Figure 2: Flowchart of the System Operation

  1. Hardware and Software Modelling

    The seamless operation of the proposed system is attributed to the careful selection and integration of both hardware and software components.

    1. Hardware Components

      The hardware module forms the physical foundation of the system, responsible for sensing, processing, and control.

      • Microcontroller (ESP32): The ESP32 is a powerful, low-cost, and energy-efficient system- on-chip (SoC) micro-controller with integrated Wi-Fi and Bluetooth capabilities. It serves as the brain of the system, responsible for reading sensor data, performing complex calculations (e.g., power, energy), executing control logic for the relay, and managing

        secure Wi-Fi communication with Firebase. Its dual-core processor allows for parallel processing of tasks, enhancing system responsiveness.

        Figure 3: Microcontroller (ESP32)

      • Current Sensor (ACS712): This Hall effect-based current sensor is employed to non- invasively measure the alternating current (AC) flowing through the electrical load. It converts the measured current into a proportional analog voltage output, which the ESP32 can then read and interpret. Different versions are available for various current ranges (e.g., ±5A, ±20A, ±30A).

        Figure 4: Current Sensor (ACS712)

      • Voltage Sensor (ZMPT101B): The ZMPT101B is a high-precision AC voltage transformer module. It safely steps down the high AC line voltage to a lower, measurable AC voltage that is compatible with the ESP32's analog-to-digital converter (ADC). This ensures safety and accurate voltage measurement without direct connection to the mains.

        Figure 5: Voltage Sensor (ZMPT101B)
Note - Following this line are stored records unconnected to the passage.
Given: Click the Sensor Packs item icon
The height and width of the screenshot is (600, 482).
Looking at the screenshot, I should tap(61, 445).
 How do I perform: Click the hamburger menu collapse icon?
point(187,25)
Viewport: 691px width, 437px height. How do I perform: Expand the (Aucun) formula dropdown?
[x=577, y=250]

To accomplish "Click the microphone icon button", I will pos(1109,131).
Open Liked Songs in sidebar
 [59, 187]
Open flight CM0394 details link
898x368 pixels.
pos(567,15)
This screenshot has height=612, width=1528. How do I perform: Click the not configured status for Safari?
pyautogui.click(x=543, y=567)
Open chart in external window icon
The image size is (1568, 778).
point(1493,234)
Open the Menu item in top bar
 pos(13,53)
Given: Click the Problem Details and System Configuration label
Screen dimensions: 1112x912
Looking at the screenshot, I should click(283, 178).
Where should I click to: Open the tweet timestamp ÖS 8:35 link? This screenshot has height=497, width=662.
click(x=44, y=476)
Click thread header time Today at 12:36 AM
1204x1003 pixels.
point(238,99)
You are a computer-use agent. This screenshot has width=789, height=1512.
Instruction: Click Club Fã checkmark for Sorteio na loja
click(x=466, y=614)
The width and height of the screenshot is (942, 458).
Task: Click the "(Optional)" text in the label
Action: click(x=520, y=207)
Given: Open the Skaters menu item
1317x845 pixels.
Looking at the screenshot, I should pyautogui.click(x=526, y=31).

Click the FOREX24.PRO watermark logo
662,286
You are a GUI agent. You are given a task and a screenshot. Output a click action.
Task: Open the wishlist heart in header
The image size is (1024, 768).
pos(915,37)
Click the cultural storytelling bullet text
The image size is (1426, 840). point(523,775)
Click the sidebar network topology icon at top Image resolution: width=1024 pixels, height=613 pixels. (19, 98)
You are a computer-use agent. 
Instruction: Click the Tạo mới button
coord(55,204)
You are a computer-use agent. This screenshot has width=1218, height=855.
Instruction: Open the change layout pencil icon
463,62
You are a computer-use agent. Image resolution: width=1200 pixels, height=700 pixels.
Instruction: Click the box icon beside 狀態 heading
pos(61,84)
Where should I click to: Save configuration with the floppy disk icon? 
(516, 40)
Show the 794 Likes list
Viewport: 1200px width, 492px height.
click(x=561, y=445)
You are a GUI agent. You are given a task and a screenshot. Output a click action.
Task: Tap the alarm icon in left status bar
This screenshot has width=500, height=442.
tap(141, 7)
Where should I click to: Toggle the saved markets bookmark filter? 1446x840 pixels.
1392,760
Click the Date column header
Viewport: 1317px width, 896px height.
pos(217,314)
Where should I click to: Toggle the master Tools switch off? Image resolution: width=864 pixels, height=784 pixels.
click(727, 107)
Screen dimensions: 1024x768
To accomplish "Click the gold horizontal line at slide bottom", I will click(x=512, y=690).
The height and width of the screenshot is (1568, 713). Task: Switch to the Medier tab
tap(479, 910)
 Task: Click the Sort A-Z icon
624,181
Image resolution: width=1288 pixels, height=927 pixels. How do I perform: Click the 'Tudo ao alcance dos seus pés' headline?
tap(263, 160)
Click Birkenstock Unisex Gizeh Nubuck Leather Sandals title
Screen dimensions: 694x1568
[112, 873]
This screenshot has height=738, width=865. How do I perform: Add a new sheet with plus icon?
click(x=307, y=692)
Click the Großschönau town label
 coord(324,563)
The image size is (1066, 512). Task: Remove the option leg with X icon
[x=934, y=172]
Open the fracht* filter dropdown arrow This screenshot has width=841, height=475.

      • Relay Module: A single or multi-channel relay module acts as an electronically controlled switch. It is crucial for the automated control aspect of the system. The ESP32 sends a low-power digital signal to the relay, which then physically opens or closes a high-power circuit, thereby switching the electrical appliance ON or OFF.

        Figure 6: Relay Module(4 channel)

      • Power Supply Unit: A regulated DC power supply unit (e.g., 5V) is essential to provide stable and clean power to all the low-voltage electronic components of the hardware module, ensuring reliable operation.

      • DC-to-DC Converter (Buck Converter): This component is essential for voltage regulation. Since the system often requires specific stable voltages (like 3.3Vfor the ESP32 or 5Vfor relays) from a higher or fluctuating DC input, the DC-to-DC converter ensures high efficiency and minimal heat dissipation compared to linear regulators. It protects sensitive logic components from overvoltage and ensures the Wi-Fi module receives a consistent current.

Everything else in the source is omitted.